DataSitr is a Saudi-hosted AI privacy gateway with public evidence for its current operating boundary. Customer traffic runs on Alibaba ACK Riyadh, the 4-hour May 4 soak passed, and the GCP Dammam drill-standby exercise proved DNS/GKE/TLS routing only. Cross-cloud DB replication, auth failover, regulator approval, HSM custody, and full-region tolerance are not yet claimed.
If a capability has not been exercised on the live pilot or cannot be reproduced from retained evidence, it stays outside the proof language.
Use the public trust report, control-matrix summary, detector scorecard JSON, and benchmark JSON for buyer-safe review. Qualified reviewers can request the signed bundle for control-level implementation, test, and evidence mappings.
Where the evidence is narrower, the wording stays narrower: full-vault verification, HSM-backed custody, immutable-retention controls, and unplanned full-region failure tolerance remain explicit separate steps.
Start here for dated proof of a specific surface. Each row names the retained evidence and the citation to check. These rows are not an external audit, regulator approval, or HSM-custody claim.
Current route proof. The May 4 customer-route cutover baseline is the current public ACK/API route proof; the 2026-05-16 scoped Dammam drill-standby exercise adds DNS/GKE/TLS evidence only. Citation: evidence/ha/alibaba-live-2026-05-04T01:17:03Z/ and evidence/multi-region-drill/multi-region-warm-standby-20260516T220433Z/.
Matrix totals. The public report summarizes 177 controls: 148 code-test, 16 dated-evidence, 13 external-fact, and 0 pending, with reviewer-only mappings removed. Citation: docs/generated/control_matrix.json and /trust-report.
Citation source. The in-repo SDAIA-published PDPL English text backs automated article-reference checks across code and docs, not an external legal opinion. Citation: scripts/validate_pdpl_citations.py.
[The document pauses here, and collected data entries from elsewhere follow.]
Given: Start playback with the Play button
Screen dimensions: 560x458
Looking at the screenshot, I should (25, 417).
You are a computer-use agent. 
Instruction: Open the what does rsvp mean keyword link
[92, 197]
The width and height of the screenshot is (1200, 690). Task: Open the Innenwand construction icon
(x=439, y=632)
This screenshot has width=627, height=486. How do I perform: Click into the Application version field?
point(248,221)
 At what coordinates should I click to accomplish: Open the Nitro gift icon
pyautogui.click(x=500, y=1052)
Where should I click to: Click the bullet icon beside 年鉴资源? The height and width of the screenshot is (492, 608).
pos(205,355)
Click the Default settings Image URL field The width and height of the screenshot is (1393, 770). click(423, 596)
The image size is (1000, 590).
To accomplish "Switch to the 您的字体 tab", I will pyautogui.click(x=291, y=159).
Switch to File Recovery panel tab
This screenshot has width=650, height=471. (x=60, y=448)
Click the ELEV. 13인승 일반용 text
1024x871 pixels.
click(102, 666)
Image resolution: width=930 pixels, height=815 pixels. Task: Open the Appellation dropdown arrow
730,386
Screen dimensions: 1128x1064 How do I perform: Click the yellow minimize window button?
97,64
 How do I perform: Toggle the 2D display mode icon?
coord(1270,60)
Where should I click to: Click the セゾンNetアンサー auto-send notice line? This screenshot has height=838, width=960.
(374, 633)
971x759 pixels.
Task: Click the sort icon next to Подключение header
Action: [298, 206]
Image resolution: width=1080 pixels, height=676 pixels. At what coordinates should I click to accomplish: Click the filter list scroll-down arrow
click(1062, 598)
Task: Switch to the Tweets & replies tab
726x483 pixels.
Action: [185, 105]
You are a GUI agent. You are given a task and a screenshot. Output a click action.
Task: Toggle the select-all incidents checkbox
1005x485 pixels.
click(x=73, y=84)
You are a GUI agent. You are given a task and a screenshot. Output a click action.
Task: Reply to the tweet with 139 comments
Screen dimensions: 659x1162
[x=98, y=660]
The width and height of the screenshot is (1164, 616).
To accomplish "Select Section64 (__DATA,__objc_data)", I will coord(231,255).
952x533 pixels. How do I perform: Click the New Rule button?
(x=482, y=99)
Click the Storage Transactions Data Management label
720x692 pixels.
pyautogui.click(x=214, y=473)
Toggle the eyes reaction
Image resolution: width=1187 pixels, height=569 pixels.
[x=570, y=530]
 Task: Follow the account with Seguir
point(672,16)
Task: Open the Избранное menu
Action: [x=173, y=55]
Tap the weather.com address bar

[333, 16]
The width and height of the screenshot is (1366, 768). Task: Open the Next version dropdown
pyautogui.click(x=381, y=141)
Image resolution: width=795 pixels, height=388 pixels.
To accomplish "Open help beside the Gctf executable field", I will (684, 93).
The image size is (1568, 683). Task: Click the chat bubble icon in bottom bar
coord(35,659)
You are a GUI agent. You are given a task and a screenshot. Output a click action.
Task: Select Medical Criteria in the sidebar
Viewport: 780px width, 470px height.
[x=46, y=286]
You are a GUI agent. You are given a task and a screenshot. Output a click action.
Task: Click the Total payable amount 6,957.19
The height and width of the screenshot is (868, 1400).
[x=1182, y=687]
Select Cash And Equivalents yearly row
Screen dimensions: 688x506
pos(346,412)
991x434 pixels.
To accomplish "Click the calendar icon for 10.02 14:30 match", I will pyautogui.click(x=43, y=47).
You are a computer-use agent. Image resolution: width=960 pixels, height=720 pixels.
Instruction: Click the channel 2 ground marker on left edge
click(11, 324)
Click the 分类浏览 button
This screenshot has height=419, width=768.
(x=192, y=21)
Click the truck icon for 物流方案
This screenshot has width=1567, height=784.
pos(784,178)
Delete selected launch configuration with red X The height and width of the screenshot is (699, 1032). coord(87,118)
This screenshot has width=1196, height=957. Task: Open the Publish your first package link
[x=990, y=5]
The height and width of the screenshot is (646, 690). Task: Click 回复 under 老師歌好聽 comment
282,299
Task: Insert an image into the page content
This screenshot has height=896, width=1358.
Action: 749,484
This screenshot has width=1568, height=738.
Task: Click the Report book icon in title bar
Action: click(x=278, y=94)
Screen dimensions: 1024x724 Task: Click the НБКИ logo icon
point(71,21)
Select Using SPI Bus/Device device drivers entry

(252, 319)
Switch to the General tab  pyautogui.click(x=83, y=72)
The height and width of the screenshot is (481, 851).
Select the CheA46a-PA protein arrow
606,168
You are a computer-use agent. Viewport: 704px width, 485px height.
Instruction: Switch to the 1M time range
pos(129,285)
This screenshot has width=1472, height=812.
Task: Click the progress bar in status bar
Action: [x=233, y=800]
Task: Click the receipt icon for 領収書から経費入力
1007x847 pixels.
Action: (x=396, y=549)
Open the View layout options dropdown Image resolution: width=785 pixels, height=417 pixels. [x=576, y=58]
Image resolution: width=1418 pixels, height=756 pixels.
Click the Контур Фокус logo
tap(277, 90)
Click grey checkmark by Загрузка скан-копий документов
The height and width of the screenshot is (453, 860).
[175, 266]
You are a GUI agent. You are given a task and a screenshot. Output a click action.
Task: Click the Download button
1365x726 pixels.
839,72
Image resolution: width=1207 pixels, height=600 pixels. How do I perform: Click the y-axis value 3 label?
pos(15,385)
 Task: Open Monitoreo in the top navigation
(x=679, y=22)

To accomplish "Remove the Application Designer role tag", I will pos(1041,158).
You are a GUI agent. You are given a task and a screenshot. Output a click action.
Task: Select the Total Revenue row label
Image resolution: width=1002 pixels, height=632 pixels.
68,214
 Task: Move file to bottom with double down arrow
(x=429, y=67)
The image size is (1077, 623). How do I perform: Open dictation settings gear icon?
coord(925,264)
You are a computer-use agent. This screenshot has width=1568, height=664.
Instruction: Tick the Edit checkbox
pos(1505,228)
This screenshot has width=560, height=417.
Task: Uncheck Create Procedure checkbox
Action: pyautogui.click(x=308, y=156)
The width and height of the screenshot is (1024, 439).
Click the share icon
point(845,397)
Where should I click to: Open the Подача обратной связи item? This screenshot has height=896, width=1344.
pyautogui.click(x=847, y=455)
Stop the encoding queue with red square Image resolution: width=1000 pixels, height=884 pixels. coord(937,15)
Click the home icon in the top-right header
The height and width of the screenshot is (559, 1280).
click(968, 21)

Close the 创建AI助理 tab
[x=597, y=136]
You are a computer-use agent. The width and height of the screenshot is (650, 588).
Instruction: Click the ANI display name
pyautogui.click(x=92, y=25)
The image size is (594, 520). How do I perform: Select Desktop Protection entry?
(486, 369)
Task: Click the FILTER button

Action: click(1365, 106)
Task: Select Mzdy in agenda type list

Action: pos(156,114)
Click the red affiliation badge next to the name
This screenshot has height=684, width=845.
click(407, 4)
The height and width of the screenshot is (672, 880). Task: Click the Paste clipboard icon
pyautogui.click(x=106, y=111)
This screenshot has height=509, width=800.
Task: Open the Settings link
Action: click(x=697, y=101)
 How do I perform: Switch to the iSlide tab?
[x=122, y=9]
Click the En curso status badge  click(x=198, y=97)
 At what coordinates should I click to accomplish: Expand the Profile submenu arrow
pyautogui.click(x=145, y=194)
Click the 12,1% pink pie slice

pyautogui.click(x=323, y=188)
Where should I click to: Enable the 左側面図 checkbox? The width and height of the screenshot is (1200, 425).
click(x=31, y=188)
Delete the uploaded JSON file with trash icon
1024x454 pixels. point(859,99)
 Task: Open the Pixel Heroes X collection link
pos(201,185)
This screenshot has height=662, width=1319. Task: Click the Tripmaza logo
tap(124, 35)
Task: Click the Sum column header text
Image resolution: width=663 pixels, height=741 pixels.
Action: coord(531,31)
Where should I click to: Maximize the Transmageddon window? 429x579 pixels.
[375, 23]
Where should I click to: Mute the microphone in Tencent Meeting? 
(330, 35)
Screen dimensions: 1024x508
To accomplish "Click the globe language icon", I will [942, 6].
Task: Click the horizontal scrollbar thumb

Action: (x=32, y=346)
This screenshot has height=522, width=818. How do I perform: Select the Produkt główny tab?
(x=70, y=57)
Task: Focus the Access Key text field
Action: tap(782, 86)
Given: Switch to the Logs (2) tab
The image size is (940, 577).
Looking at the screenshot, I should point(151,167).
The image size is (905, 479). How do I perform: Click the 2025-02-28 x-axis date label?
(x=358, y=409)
Curated detector benchmark. The public detector v8 scorecard generated on 2026-05-18 is ready with all 8 gates passing, the public precision/recall artifact passes its curated snapshot, and the PII benchmark reports 31.48 ms p95 for the 1K-character English case. Citation: /benchmark, public-site/resources/detector_release_scorecard_latest.json, public-site/resources/detector_precision_recall_latest.json, and public-site/resources/pii_benchmark_latest.json.
Billing chain. Billing events use SHA-256 hash-chain continuity and HMAC authentication for newer records, while the 10-year retention gate refuses in-retention deletion. Citation: docs/billing-integrity.md and tests/test_billing_integrity.py.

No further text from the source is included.